It continually amazes me how illegals feel it is their right to come into an established country (established by the legals that have worked hard to make it this way) and reap full benefits. Those benefits often exceed the ones our legals get, even though we pay taxes. Let alone, they are often bringing in drugs that are a detriment to our society. I remember in high school we had a teacher talk about the practice of pregnant Mexican women that come over the border to have their kids for free, then move back...maybe.

The judge that didn't allow this case to be thrown out should be taken off the bench. It's a slap in the face to not only the defendant, but all the Border Guard's efforts...


----------



## coyote_buster (Mar 11, 2007)

that would be three people a day for ten years, outstanding


----------



## tomgutt (Feb 7, 2009)

that sucks :******: :******: he's a real patriot!!.maybe a little of shoot-shovel-n-shutup would work better


----------



## deerslayer80 (Mar 27, 2007)

You got to love how our society pampers the minorities. Let alone illegals, this makes me so sick and ****** off. I can't believe that there is a single person that would defend those pieces of sh!t. Then to sue for that much money is insane as well.

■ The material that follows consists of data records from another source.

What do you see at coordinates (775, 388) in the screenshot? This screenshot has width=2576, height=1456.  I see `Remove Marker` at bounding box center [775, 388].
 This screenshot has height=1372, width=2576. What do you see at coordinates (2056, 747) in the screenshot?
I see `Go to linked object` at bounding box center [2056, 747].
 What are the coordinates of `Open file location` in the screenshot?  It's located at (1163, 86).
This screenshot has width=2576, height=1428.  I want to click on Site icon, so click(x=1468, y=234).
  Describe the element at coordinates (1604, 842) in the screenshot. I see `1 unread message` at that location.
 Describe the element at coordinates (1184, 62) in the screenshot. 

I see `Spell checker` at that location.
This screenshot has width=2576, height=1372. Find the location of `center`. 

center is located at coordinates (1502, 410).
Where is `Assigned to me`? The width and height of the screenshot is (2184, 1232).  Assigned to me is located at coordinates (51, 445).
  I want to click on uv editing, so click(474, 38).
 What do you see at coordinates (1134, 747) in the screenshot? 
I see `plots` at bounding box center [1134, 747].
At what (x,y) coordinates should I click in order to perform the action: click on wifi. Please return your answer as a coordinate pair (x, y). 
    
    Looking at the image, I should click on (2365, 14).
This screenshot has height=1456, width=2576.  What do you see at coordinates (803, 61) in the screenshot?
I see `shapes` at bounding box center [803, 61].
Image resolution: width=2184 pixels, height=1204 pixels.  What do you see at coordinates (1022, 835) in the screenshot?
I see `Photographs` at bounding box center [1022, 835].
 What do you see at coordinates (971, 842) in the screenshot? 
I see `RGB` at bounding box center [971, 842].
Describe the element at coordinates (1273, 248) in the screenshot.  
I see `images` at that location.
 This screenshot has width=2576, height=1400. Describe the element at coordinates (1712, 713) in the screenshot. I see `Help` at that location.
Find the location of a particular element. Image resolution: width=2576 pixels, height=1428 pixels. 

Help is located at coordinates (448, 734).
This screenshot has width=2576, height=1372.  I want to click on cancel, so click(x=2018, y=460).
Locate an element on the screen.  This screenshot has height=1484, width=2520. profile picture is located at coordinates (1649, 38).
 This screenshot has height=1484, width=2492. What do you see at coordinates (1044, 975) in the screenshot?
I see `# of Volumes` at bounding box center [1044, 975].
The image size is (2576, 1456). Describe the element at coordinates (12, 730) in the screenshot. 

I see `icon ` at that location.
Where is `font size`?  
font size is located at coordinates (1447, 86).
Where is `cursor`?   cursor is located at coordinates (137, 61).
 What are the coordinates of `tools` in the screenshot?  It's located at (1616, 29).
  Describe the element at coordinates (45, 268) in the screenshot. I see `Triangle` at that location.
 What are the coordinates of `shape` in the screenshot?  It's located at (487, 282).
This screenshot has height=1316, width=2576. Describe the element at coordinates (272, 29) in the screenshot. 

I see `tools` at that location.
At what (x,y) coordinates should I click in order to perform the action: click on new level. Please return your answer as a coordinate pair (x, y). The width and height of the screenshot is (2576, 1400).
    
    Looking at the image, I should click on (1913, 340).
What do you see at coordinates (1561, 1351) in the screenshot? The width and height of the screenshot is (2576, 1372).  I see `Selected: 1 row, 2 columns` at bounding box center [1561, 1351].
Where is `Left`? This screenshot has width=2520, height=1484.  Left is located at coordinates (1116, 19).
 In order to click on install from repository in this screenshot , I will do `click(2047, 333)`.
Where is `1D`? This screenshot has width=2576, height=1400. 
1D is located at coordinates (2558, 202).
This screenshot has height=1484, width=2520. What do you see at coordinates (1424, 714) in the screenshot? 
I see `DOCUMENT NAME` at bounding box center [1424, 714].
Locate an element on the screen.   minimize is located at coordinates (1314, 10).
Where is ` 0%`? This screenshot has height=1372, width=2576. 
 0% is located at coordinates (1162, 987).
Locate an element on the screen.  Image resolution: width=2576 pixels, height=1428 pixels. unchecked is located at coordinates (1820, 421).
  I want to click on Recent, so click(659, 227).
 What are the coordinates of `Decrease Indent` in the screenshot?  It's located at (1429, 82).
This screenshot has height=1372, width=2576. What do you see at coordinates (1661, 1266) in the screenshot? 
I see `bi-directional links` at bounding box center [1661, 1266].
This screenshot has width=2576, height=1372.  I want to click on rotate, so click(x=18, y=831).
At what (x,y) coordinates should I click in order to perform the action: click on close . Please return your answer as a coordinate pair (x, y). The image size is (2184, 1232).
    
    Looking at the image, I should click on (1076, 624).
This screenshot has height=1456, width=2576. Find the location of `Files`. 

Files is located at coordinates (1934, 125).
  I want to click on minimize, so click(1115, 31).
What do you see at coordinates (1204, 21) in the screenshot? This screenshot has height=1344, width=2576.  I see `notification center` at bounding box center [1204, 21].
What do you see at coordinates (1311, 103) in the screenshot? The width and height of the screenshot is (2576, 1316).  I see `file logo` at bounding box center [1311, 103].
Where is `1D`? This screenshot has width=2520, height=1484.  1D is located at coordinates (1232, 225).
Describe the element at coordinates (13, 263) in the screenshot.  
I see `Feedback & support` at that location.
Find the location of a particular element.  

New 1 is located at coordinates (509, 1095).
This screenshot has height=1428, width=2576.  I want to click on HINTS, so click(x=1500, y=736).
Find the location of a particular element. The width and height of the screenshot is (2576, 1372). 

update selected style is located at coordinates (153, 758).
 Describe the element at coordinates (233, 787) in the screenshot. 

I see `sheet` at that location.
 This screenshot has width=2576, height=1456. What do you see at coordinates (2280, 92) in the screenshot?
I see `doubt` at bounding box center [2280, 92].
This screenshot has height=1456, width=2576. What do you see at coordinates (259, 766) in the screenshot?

What the guy needs to do is set out land mines...


----------



## striped1 (Aug 17, 2005)

could he sue the us government for failing to protect him from the onslaught of illegals?


----------



## varmit b gone (Jan 31, 2008)

Thats bull**** :eyeroll: . That guy has the right to hold a gun on them. I know if I had a problem I'd be armed and ready. I wouldn't hesitate to pull the trigger if it got to bad. I say good job to Mr. Barrnet, and keep bringing them in.


----------



## USSapper (Sep 26, 2005)

Is Mexico even worth 32 million $$?? (Minus Cancun)


----------



## deerslayer80 (Mar 27, 2007)

It's crazy that here in ND we can use deadly force on someone in our own homes but down in TX you can't even make a basic citizens arrest on your own property. I say he should just start shooting them and leaving them there. Maybe they'll get the hint then... :sniper:


----------



## ndwaterfowler (May 22, 2005)

The worst part is that they are using the court system that US taxpayers pay for. Once they get into this country illegally they don't pay taxes anyway. If I were the judge, I would throw out the case and tell them to take it up with the country that they are legally registered to. Unreal. I'd love to see what would happen to them if they were to try and come in through the North border of the country. :strapped:


----------



## Matt Jones (Mar 6, 2002)

striped1 said:


> could he sue the us government for failing to protect him from the onslaught of illegals?


I think that would make a very interesting case. It's not his job to protect the border...it's the government's. So who is really at fault here, him or them?


----------



## coyotebuster (Oct 8, 2007)

I think that this guy should be rewarded for his services to our country instead of getting sued.


----------



## barebackjack (Sep 5, 2006)

The lawyer, or lawyers representing the illegals should be slapped and their license to practice should be rolled up and shoved where the sun don't shine.


----------



## jonesy12 (Apr 1, 2008)

barebackjack said:


> The lawyer, or lawyers representing the illegals should be slapped and their license to practice should be rolled up and shoved where the sun don't shine.


Further more, the lawyers should be sent to Mexico to practice there. How long before they beg to come back.....


----------



## deerslayer80 (Mar 27, 2007)

This just makes me want to puke... uke: uke: uke: uke:


----------



## TK33 (Aug 12, 2008)

Another reason to put this guy's face on rushmore:

On nightline tonight they were in Phoenix, following the police as they were tracking kidnappings related to the mexican mob. How many of the victims and kidnappers are illegals, almost all of them. In 2008 Phoenix had 375 kidnappings, second highest city in the WORLD. You can guess which city has the most, Mexico city.

uke:


----------



## jonesy12 (Apr 1, 2008)

TK33 said:


> Another reason to put this guy's face on rushmore:
> 
> On nightline tonight they were in Phoenix, following the police as they were tracking kidnappings related to the mexican mob. How many of the victims and kidnappers are illegals, almost all of them. In 2008 Phoenix had 375 kidnappings, second highest city in the WORLD. You can guess which city has the most, Mexico city.
> 
> uke:


I did not know that, thanks for sharing. That just makes me want to stink! uke:


----------